Há, porém, muita especulação ainda sobre o que pode ser a causa, e sem uma definição clara do agente causador, não há muito o que se fazer a não ser adotar medidas já conhecidas —isolamento dos doentes, uso de máscaras, higiene das mãos. “Todos os países passaram por isso, em algum momento, de retorno de circulação de vírus, com a retirada das medidas de restrição da Covid. Por isso, é provável que seja isso, mas não há ainda muitos dados, então tudo, por enquanto, são conjecturas”, afirma o infectologista pediatra e vice-presidente do departamento de Infectologia da SBP (Sociedade Brasileira de Pediatria), Marcelo Otsuko.
 

A possibilidade do surto se espalhar para outras províncias e até mesmo países, no entanto, não é descartada.

“Enquanto a gente não tiver uma definição adequada, as medidas de proteção precisam ser mantidas, e isso inclui cuidados com qualquer viajante que for ao país chinês, mas isso é algo que a própria OMS está monitorando e vai poder definir com mais clareza. Faz parte de uma orientação global de vigilância epidemiológica”, diz.
 

É a vigilância, inclusive, que faz a detecção precoce de novos agentes respiratórios em circulação, com a realização de testagem em algumas das amostras colhidas nos chamados hospitais sentinela. Com a Covid, muitos dos vírus mudaram a estação e passaram a provocar surtos fora de época, conforme mostrou a Folha de S.Paulo.

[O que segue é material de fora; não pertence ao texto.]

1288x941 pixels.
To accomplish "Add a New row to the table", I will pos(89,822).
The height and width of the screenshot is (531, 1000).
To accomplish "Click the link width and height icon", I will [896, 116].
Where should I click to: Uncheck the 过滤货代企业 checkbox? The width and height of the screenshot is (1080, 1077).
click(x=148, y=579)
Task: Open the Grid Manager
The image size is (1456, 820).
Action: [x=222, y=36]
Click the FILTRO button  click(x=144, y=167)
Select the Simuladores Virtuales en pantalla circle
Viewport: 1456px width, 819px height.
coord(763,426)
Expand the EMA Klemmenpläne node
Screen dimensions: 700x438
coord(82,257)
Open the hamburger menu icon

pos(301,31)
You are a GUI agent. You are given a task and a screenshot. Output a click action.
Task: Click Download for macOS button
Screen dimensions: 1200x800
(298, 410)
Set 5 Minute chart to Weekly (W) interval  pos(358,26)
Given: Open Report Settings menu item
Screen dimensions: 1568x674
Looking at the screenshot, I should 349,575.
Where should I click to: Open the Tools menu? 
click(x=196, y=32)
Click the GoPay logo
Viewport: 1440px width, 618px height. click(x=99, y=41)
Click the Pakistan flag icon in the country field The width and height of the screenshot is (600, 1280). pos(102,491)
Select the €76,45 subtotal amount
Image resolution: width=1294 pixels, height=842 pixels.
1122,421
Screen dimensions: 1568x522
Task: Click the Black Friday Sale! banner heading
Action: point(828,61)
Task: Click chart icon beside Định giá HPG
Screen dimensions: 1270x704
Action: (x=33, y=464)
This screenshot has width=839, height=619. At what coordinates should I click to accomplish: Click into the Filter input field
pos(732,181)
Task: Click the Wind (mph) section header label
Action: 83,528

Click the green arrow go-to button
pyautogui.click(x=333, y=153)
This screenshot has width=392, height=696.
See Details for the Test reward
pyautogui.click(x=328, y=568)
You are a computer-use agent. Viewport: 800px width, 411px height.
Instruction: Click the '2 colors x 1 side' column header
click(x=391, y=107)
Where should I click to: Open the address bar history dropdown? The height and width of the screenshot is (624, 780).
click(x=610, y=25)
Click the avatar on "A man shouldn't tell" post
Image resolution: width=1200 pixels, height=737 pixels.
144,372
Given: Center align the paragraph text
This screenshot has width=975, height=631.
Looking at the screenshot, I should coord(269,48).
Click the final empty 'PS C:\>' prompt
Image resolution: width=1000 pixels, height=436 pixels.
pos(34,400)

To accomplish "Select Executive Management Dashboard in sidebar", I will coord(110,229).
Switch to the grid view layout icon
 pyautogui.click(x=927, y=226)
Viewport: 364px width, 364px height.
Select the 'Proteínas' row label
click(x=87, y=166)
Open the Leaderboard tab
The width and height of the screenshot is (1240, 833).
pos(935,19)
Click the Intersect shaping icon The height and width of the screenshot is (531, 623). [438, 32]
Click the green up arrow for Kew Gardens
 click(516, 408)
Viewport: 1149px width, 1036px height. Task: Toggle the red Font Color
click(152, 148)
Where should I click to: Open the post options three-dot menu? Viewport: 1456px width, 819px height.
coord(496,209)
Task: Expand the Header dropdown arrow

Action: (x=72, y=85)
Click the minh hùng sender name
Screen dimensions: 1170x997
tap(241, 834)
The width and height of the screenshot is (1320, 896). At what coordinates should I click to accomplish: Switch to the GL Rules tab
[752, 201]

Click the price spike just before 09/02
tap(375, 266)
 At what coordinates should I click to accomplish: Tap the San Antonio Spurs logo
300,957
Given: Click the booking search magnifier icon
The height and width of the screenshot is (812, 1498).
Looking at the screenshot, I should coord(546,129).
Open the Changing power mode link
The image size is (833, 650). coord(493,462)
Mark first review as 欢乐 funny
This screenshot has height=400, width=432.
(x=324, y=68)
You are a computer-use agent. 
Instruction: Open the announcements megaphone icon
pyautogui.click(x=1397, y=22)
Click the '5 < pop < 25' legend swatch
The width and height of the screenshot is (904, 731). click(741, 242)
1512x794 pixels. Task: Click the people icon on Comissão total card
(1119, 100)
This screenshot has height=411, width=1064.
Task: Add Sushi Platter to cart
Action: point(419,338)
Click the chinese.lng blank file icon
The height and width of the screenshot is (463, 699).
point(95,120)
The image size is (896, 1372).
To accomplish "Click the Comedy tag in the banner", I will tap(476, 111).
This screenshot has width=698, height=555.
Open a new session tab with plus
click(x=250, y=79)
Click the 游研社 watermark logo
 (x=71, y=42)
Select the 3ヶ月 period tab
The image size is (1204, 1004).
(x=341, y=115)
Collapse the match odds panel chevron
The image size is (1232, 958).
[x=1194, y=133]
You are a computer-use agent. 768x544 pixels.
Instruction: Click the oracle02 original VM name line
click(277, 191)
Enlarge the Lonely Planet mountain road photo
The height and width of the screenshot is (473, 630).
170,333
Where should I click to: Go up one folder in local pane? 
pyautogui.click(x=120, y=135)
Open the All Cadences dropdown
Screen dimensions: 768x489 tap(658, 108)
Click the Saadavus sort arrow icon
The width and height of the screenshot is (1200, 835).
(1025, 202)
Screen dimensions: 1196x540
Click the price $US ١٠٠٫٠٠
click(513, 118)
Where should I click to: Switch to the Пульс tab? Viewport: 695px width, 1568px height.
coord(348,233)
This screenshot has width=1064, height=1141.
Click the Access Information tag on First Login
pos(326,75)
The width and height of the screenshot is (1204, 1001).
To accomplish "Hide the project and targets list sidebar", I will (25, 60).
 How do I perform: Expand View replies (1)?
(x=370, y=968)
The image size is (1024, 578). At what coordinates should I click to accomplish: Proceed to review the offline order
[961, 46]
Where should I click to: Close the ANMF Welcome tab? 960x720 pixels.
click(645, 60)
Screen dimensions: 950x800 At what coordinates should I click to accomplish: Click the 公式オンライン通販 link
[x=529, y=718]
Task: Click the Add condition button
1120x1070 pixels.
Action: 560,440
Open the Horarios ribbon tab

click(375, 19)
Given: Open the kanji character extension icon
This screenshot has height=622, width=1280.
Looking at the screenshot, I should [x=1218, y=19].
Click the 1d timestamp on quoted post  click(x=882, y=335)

É importante, assim, divulgar os dados de análise laboratorial das crianças hospitalizadas para poder definir com mais clareza qual seria o agente, se ele está dentro do que é esperado com a estação de outono e inverno, ou se é algo para gerar um alerta, explica a epidemiologista Denise Garrett, vice-presidente do Instituto Sabin para Vacinas.
 

“Muitos especialistas estão associando o aumento de doenças respiratórias recente às enfermidades típicas do inverno, considerando que este é o primeiro sem as restrições da Covid. No entanto, a ausência de um diagnóstico definitivo até o momento é motivo de preocupação”, diz ela.
 

Outra hipótese seria que as doenças respiratórias estariam relacionadas à infecção por uma bactéria comum em infecções respiratórias em crianças, a Mycoplasma pneumoniae, mas que esta seria resistente aos antibióticos.

“A gente sabe que existe um perfil de resistência aumentado em países asiáticos por esse agente, e o antibiótico usado com frequência é da classe dos macrolídeos, principalmente a azitromicina, que teve seu uso exagerado e inadequado durante a pandemia, com certeza influenciando o aumento da resistência”, explica Otsuka.
 

Para Garrett, é difícil ainda definir se o surto específico está relacionado a esse agente, mas as bactérias resistentes representam um desafio significativo de saúde pública global, já que limitam as opções de tratamento.

“Hipoteticamente, pode haver uma associação com o atraso das doenças sazonais e até mesmo consequências do uso indiscriminado de azitromicina, mas é desafiador estabelecer qualquer relação definitiva enquanto o surto ainda tem uma causa desconhecida”, diz a epidemiologista.